When you make a change to a node, you will have to copy the entire tree
structure below that node into a whole new tree. But that's not all. You
probably have to copy the whole tree to which that node belongs, since
changing a child node in a tree amounts to changing every node directly up
the tree that contains it, and other items in your list could refer to those
ancestor nodes.

So now you've got multiple copies of entire trees lying around, only some of
which may ever get changed. In the original scheme, you had more copies,
but they would often be of much smaller trees, since they only need to copy
the subtree that gets returned.

Is this homework??? I'm puzzled by your requirements. Have you done any
analysis of why your cost is too high to make copies as needed? And why do
you have to return "immutable" copies? What do you do with them? Do they
ever get disposed, or do they hang around until the app quits?
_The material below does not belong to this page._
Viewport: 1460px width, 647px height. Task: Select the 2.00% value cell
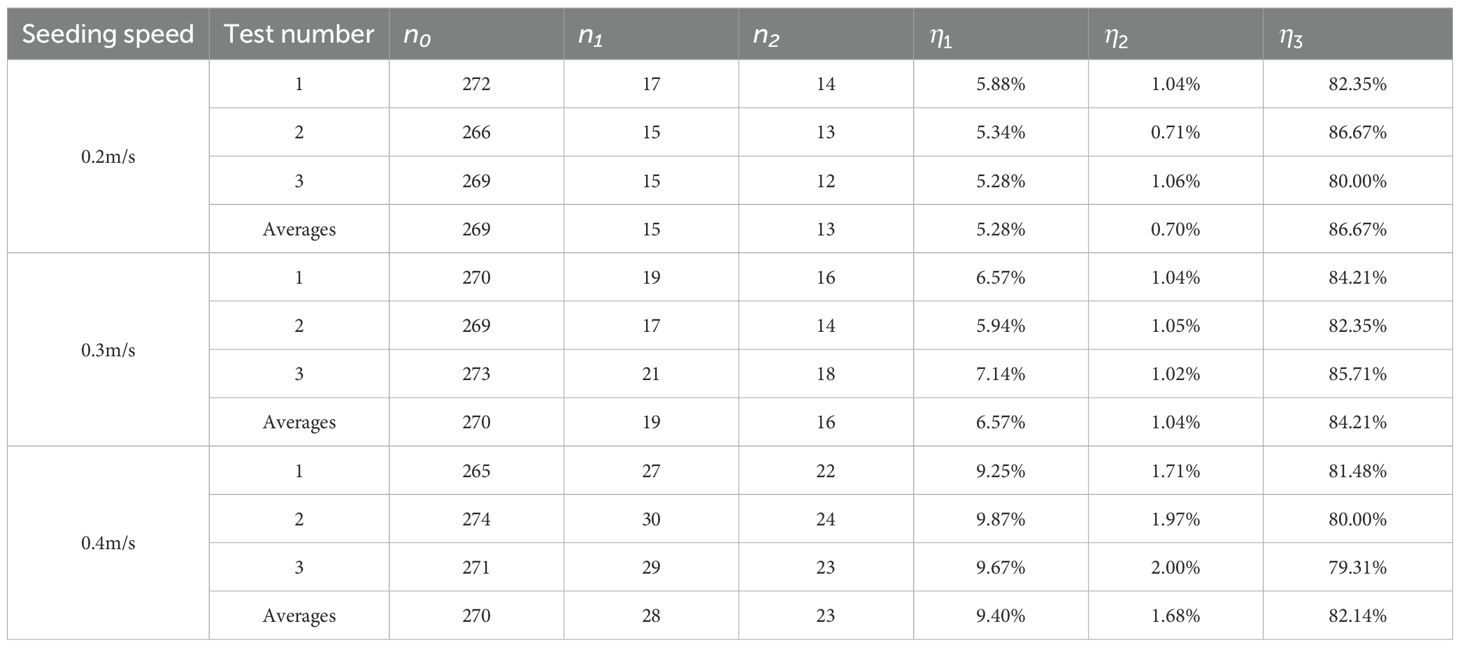point(1175,567)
You asked for a "data structure". Sounds like you need a whole design. Are
you asking for the structure of the items in the list I mentioned? Well,
that really depends on the structure of your nodes, and how you identify
them. (By ID, by pointer address?) I think that if you come up with a
working design, the structure will present itself.


-Howard
 
U

user

Howard said:
That sounds like an awful lot of truble to attempt to save some memory. I
think that you might find that your "cost" may become just as great with any
copy-on-write scheme, especially in complexity and time, but perhaps even in
memory requirements.

I don't think that the overhead is actually so large, when this is done
properly. And the overhead of repeatedly copying the trees when building
them bottom up could be a real killer.

Assuming we want to build a full binary tree of depth n starting from
the leaves bottom up, each leave node is copied n-1 times, etc. This
means that the memory consumed by a tree of depth n built in this manner
w/o copy-on-write will be

1 * 2^0 + 2 * 2^2 + 3 * 2^3 + ... + n * 2^n

This is considerably larger that a tree build with copy on write, where
each node is allocated only once and hence it will consume 2^(n+1)-1 memory.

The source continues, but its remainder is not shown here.